◆ Stated goal
Repeat the rows below, starting at the line that contains "Where should I click to: Click the RSI" and ending at the line that contains "Viewport: 250px width, 141px".

------ Material supplied

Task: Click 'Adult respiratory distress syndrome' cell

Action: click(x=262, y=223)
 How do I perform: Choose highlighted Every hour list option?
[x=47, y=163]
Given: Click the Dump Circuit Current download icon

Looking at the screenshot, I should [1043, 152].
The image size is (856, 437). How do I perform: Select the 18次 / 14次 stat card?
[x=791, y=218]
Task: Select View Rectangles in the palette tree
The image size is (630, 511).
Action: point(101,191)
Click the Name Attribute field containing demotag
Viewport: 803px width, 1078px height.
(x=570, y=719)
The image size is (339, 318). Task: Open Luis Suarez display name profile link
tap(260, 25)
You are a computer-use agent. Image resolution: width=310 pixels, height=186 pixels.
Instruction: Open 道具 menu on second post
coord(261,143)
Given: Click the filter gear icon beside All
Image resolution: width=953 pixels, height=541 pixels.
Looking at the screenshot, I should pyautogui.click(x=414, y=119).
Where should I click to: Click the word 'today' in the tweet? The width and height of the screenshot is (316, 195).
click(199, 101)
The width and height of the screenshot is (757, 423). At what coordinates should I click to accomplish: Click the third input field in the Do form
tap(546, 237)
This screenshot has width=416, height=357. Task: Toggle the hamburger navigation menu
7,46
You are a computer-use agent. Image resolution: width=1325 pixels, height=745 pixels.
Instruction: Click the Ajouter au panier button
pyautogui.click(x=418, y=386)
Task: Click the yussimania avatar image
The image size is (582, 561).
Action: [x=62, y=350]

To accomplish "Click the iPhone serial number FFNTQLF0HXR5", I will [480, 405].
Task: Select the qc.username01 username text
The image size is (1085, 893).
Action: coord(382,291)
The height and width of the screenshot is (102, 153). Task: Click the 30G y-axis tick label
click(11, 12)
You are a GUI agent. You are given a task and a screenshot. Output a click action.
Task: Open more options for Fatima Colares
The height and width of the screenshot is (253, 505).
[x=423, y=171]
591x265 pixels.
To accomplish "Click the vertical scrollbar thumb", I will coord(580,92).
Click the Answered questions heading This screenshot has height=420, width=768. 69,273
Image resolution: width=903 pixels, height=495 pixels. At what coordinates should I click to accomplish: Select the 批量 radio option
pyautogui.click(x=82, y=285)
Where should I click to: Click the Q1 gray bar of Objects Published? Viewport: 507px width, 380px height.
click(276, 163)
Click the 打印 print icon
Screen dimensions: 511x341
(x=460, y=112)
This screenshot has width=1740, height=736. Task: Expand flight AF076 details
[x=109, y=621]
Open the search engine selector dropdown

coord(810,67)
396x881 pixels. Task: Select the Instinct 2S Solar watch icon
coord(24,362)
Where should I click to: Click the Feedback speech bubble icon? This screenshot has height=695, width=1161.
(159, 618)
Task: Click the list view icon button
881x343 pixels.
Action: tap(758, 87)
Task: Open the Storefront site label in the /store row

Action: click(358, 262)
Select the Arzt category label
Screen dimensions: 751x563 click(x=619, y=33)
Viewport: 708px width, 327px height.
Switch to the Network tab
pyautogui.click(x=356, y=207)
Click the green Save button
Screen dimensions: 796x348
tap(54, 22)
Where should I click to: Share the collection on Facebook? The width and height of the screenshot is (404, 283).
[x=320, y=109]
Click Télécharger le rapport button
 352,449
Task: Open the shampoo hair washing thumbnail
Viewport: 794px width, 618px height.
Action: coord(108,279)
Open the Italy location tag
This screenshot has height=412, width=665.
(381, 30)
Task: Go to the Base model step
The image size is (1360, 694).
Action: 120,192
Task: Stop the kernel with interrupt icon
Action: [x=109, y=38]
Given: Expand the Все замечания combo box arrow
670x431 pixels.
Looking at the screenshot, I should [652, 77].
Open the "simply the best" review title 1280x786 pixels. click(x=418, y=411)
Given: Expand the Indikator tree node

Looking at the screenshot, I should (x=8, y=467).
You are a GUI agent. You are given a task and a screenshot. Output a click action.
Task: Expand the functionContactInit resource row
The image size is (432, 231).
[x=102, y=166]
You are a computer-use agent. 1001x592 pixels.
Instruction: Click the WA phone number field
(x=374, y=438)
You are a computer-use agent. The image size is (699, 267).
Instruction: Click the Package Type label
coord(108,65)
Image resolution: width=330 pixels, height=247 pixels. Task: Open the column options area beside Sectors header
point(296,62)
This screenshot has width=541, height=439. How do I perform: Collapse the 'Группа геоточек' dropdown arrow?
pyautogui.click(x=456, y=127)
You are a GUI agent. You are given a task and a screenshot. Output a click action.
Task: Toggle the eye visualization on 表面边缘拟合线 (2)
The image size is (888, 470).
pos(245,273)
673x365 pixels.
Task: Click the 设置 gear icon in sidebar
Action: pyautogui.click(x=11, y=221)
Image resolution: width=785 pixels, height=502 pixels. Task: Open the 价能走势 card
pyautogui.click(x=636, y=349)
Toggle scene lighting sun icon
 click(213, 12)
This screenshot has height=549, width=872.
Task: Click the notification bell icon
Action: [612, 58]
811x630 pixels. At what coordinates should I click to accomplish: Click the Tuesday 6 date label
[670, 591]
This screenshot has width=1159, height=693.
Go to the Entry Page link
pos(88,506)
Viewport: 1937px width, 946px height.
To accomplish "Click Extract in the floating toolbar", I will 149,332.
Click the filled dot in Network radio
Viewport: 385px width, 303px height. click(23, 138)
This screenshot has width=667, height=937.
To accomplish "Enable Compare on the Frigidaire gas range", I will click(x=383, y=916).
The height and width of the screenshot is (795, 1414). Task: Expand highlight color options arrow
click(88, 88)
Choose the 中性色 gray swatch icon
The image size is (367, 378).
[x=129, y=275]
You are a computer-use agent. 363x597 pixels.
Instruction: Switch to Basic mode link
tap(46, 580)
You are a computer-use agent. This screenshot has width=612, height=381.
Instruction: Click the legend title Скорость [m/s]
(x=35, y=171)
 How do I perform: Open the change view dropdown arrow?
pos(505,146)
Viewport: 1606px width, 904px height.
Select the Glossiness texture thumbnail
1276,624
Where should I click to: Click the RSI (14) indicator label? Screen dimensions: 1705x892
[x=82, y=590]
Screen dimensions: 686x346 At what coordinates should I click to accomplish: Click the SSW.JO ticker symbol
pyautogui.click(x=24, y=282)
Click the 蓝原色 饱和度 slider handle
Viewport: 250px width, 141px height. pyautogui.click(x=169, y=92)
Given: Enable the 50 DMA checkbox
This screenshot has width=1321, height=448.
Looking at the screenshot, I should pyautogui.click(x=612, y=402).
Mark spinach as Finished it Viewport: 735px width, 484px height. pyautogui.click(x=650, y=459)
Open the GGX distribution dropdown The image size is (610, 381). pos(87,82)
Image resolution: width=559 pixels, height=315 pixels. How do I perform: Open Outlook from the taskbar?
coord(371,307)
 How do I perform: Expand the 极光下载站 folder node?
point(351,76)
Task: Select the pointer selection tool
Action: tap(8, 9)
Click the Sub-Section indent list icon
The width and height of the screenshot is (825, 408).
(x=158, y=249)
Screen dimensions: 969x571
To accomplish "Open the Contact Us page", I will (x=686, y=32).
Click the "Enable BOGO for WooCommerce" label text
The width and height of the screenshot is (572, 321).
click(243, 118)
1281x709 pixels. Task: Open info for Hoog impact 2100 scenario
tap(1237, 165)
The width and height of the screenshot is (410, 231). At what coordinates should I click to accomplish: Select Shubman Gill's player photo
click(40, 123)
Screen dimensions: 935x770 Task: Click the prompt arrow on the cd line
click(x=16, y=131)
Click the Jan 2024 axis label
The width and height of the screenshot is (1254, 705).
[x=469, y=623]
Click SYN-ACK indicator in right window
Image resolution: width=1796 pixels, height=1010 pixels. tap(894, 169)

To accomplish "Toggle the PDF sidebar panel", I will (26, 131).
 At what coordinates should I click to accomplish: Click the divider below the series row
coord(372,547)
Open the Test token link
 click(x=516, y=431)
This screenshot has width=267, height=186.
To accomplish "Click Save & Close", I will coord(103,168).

------------

◆ Complete response
Where should I click to: Click the RSI (14) indicator label? Screen dimensions: 1705x892
[x=82, y=590]
Screen dimensions: 686x346 At what coordinates should I click to accomplish: Click the SSW.JO ticker symbol
pyautogui.click(x=24, y=282)
Click the 蓝原色 饱和度 slider handle
Viewport: 250px width, 141px height. pyautogui.click(x=169, y=92)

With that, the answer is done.